### Problem to work on
Write out the whole listing. Leave out nothing.

+ + +

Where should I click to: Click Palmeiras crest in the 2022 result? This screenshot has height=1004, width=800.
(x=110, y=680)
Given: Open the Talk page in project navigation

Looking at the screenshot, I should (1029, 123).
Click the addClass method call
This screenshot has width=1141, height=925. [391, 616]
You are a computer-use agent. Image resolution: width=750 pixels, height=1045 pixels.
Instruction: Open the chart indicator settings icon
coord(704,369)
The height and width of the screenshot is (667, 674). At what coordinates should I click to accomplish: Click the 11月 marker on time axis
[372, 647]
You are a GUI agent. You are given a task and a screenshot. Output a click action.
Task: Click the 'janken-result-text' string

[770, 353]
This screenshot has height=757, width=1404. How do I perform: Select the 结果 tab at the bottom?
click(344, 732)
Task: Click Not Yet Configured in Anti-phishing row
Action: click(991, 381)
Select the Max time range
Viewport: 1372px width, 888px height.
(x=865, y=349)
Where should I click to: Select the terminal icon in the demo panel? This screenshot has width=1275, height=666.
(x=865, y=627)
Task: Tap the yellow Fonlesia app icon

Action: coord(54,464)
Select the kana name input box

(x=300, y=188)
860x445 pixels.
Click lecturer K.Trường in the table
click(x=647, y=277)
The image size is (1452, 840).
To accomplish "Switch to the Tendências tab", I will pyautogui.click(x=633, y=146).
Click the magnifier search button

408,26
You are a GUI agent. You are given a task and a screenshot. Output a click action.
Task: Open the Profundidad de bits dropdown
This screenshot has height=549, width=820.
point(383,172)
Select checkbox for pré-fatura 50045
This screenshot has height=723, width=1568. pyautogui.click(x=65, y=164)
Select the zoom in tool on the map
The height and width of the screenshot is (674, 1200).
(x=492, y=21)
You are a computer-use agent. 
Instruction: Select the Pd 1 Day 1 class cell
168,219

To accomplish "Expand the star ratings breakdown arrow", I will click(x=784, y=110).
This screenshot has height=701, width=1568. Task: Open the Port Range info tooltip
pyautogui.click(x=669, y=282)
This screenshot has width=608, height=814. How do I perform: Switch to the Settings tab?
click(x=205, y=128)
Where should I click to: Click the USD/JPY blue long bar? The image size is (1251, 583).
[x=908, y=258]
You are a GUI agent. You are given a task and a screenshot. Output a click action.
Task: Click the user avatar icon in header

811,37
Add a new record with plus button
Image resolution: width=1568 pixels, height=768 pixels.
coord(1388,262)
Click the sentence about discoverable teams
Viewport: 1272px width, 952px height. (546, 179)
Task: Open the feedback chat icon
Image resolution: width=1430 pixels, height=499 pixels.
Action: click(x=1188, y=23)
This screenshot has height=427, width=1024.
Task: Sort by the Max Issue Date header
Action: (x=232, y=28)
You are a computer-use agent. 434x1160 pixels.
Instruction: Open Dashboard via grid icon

+ + +

### Solution for this problem
Where should I click to: Click Palmeiras crest in the 2022 result? This screenshot has height=1004, width=800.
(x=110, y=680)
Given: Open the Talk page in project navigation

Looking at the screenshot, I should (1029, 123).
Click the addClass method call
This screenshot has width=1141, height=925. [391, 616]
You are a computer-use agent. Image resolution: width=750 pixels, height=1045 pixels.
Instruction: Open the chart indicator settings icon
coord(704,369)
The height and width of the screenshot is (667, 674). At what coordinates should I click to accomplish: Click the 11月 marker on time axis
[372, 647]
You are a GUI agent. You are given a task and a screenshot. Output a click action.
Task: Click the 'janken-result-text' string

[770, 353]
This screenshot has height=757, width=1404. How do I perform: Select the 结果 tab at the bottom?
click(344, 732)
Task: Click Not Yet Configured in Anti-phishing row
Action: click(991, 381)
Select the Max time range
Viewport: 1372px width, 888px height.
(x=865, y=349)
Where should I click to: Select the terminal icon in the demo panel? This screenshot has width=1275, height=666.
(x=865, y=627)
Task: Tap the yellow Fonlesia app icon

Action: coord(54,464)
Select the kana name input box

(x=300, y=188)
860x445 pixels.
Click lecturer K.Trường in the table
click(x=647, y=277)
The image size is (1452, 840).
To accomplish "Switch to the Tendências tab", I will pyautogui.click(x=633, y=146).
Click the magnifier search button

408,26
You are a GUI agent. You are given a task and a screenshot. Output a click action.
Task: Open the Profundidad de bits dropdown
This screenshot has height=549, width=820.
point(383,172)
Select checkbox for pré-fatura 50045
This screenshot has height=723, width=1568. pyautogui.click(x=65, y=164)
Select the zoom in tool on the map
The height and width of the screenshot is (674, 1200).
(x=492, y=21)
You are a computer-use agent. 
Instruction: Select the Pd 1 Day 1 class cell
168,219

To accomplish "Expand the star ratings breakdown arrow", I will click(x=784, y=110).
This screenshot has height=701, width=1568. Task: Open the Port Range info tooltip
pyautogui.click(x=669, y=282)
This screenshot has width=608, height=814. How do I perform: Switch to the Settings tab?
click(x=205, y=128)
Where should I click to: Click the USD/JPY blue long bar? The image size is (1251, 583).
[x=908, y=258]
You are a GUI agent. You are given a task and a screenshot. Output a click action.
Task: Click the user avatar icon in header

811,37
Add a new record with plus button
Image resolution: width=1568 pixels, height=768 pixels.
coord(1388,262)
Click the sentence about discoverable teams
Viewport: 1272px width, 952px height. (546, 179)
Task: Open the feedback chat icon
Image resolution: width=1430 pixels, height=499 pixels.
Action: click(x=1188, y=23)
This screenshot has height=427, width=1024.
Task: Sort by the Max Issue Date header
Action: (x=232, y=28)
You are a computer-use agent. 434x1160 pixels.
Instruction: Open Dashboard via grid icon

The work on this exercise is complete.